Bug 678

Summary: InternetStackHelper::SetRoutingHelper does evil things
Product: ns-3 Reporter: Gustavo J. A. M. Carneiro <gjcarneiro>
Component: helpersAssignee: Tom Henderson <tomh>
Status: RESOLVED FIXED    
Severity: major CC: craigdo, mathieu.lacage
Priority: P1    
Version: ns-3-dev   
Hardware: All   
OS: All   
Attachments: patch to fix

Description Gustavo J. A. M. Carneiro 2009-09-18 06:16:34 EDT
void 
InternetStackHelper::SetRoutingHelper (const Ipv4RoutingHelper &routing)
{
  m_routing = &routing;
}

It takes the address of an existing object, instead of copying it.  It means I cannot do this:

InternetStackHelper internet;
internet.SetRoutingHelper (OlsrHelper())

The above code will crash (due to a pointer to a temporary stack allocated object), and an inexperienced programmer will have no idea why.
Comment 1 Tom Henderson 2009-09-30 01:43:37 EDT
The basic problem here is that we seem to need a virtual constructor for a stack-allocated helper.  Traditional ns-3 virtual constructor using CopyObject do not seem to apply if we want to keep these non-Ptr based.

If we want to keep the API to be 
  InternetStackHelper::SetRoutingHelper (const Ipv4RoutingHelper &routing);

and allow the user to pass anonymous temporary objects, then, we could have a solution along these lines:

class Ipv4RoutingHelper
{
public:
  virtual Ipv4RoutingHelper* Copy (void) const = 0;
}

class Ipv4ListRoutingHelper : public Ipv4RoutingHelper
{
public:
  Ipv4ListRoutingHelper ();
  Ipv4ListRoutingHelper (const Ipv4ListRoutingHelper &);
  Ipv4ListRoutingHelper &operator = (const Ipv4ListRoutingHelper &o);
  Ipv4ListRoutingHelper* Copy (void) const 
    { return new Ipv4ListRoutingHelper (*this); }


The problem with this is that it deviates from our memory management convention of not passing memory ownership across APIs using raw pointers.  

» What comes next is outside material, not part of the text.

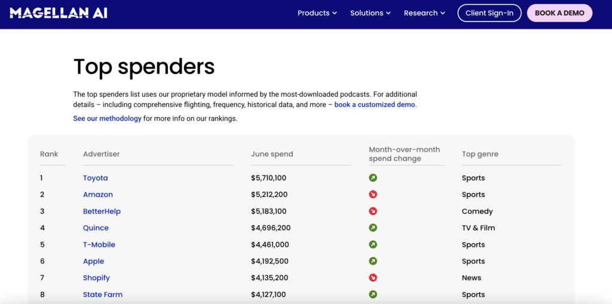Click Shopify's red spend change arrow
Viewport: 612px width, 304px height.
click(373, 278)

Am not seeing another clean alternative at the moment-- other ideas?

Comment 2 Mathieu Lacage 2009-09-30 06:58:31 EDT
(In reply to comment #1)

> class Ipv4ListRoutingHelper : public Ipv4RoutingHelper
> {
> public:
>   Ipv4ListRoutingHelper ();
>   Ipv4ListRoutingHelper (const Ipv4ListRoutingHelper &);
>   Ipv4ListRoutingHelper &operator = (const Ipv4ListRoutingHelper &o);
>   Ipv4ListRoutingHelper* Copy (void) const 
>     { return new Ipv4ListRoutingHelper (*this); }

> Am not seeing another clean alternative at the moment-- other ideas?

This is exactly what I expected to do here.
Comment 3 Tom Henderson 2009-10-01 01:49:20 EDT
Created attachment 613 [details]
patch to fix

This patch fixes this bug along the lines of the previous comment, for both IPv4 and IPv6.  ./waf --valgrind --regression is clean.
Comment 4 Mathieu Lacage 2009-10-01 03:34:30 EDT
Comment on attachment 613 [details]
patch to fix

>+Ipv4GlobalRoutingHelper &
>+Ipv4GlobalRoutingHelper::operator = (const Ipv4GlobalRoutingHelper &o)
>+{
>+  return *this;
>+}

Do you really need this ? Can't you just declare this operator private to disable it ?

Anyway, the patch looks good to me: +1.
Comment 5 Tom Henderson 2009-10-02 01:50:33 EDT
(In reply to comment #4)
> (From update of attachment 613 [details])
> >+Ipv4GlobalRoutingHelper &
> >+Ipv4GlobalRoutingHelper::operator = (const Ipv4GlobalRoutingHelper &o)
> >+{
> >+  return *this;
> >+}
> 
> Do you really need this ? Can't you just declare this operator private to
> disable it ?
> 
> Anyway, the patch looks good to me: +1.
> 

I don't need them, so I privatized them all.  changeset a63513286aa0.  Thanks for reviewing it.